Texte à lire:
# # # #

La proposition de loi part du constat de l'insuffisante formation de la population française aux gestes de premiers secours : selon l'enquête menée par la Croix Rouge en 2013, seuls 46 % des Français les connaissent. Si des dispositifs de formation obligatoires existent, comme les articles L. 312-13-1 et L. 312-16 du code de l'éducation qui imposent de former les élèves à l'attestation de prévention et secours civique de niveau 1 (PSC1), ils sont peu mis en oeuvre puisqu'en pratique 20 % des élèves sont formés chaque année. Je l'ai régulièrement dénoncé. C'est d'autant plus préjudiciable en cas d'accidents de la route. Ce constat prend un relief particulier aujourd'hui puisque la mortalité routière a augmenté de 3,7 % en 2014.
En première lecture au Sénat, le principe de l'épreuve spécifique prévu par la proposition de loi a été supprimé à mon initiative : la nouvelle épreuve aurait eu des conséquences financières non négligeables - étant observé que le coût d'une première présentation du permis de conduire est au minimum de 1 200 euros -, elle aurait allongé des délais déjà très longs - trois à cinq mois en moyenne - et elle aurait été enfin compliquée à organiser. La sanction des connaissances devrait donc être effectuée à l'occasion des épreuves actuelles, notamment de l'épreuve théorique, dans la mesure où seule la pression d'un questionnement systématique forcera les élèves à apprendre ces notions.

# # # #

Données sources:
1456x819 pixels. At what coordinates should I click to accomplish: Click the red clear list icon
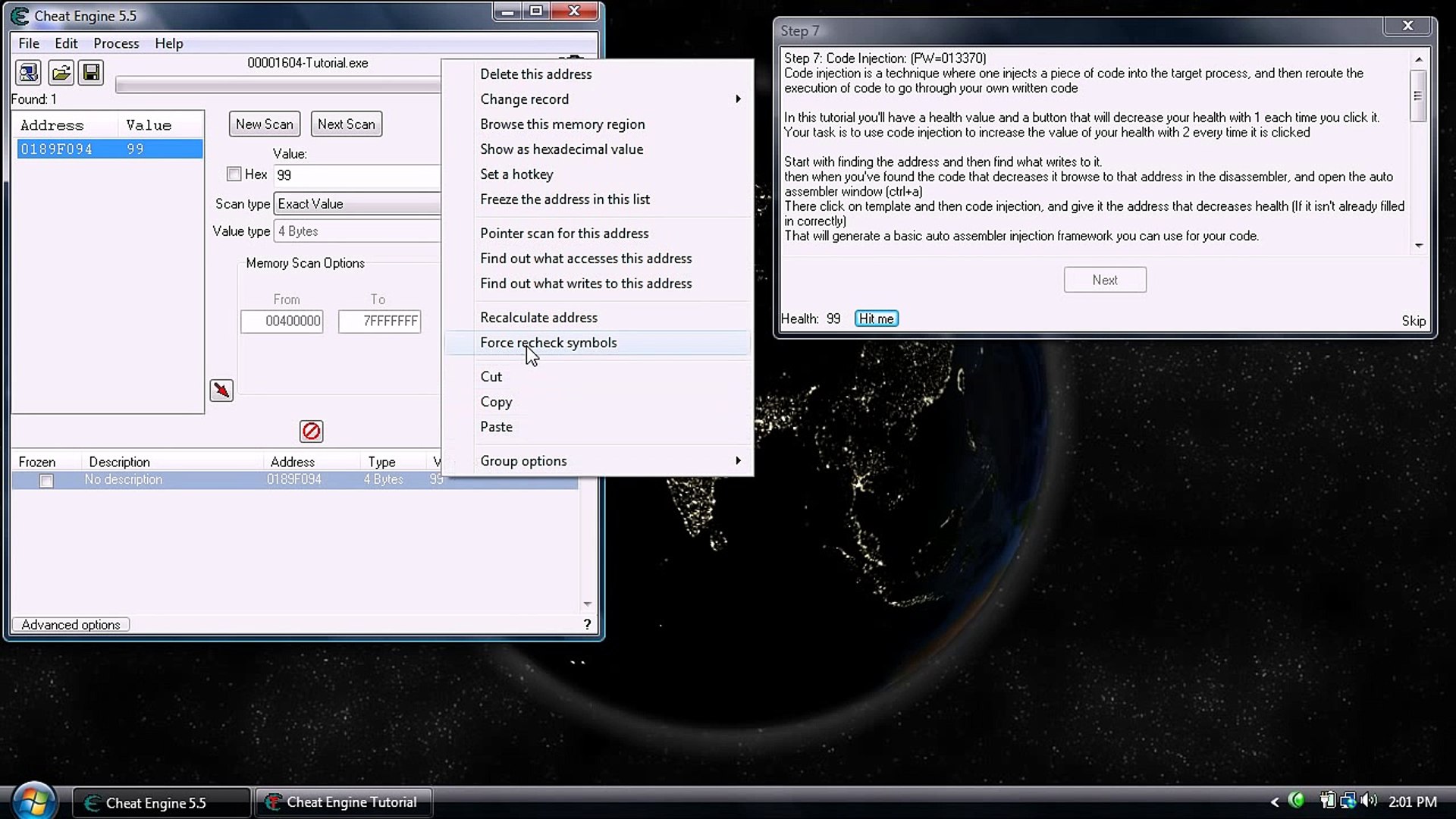point(311,431)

# # # #

Consigne: Expliquez en une à trois phrases pourquoi, selon le texte à lire, l'épreuve spécifique prévue par la proposition de loi a été supprimée en première lecture au Sénat.

Réponse complète: L'épreuve spécifique a été supprimée parce qu'elle aurait eu des conséquences financières non négligeables, alors qu'une première présentation du permis de conduire coûte déjà au minimum 1 200 euros. Elle aurait aussi allongé des délais déjà très longs, de trois à cinq mois en moyenne, et elle aurait enfin été compliquée à organiser.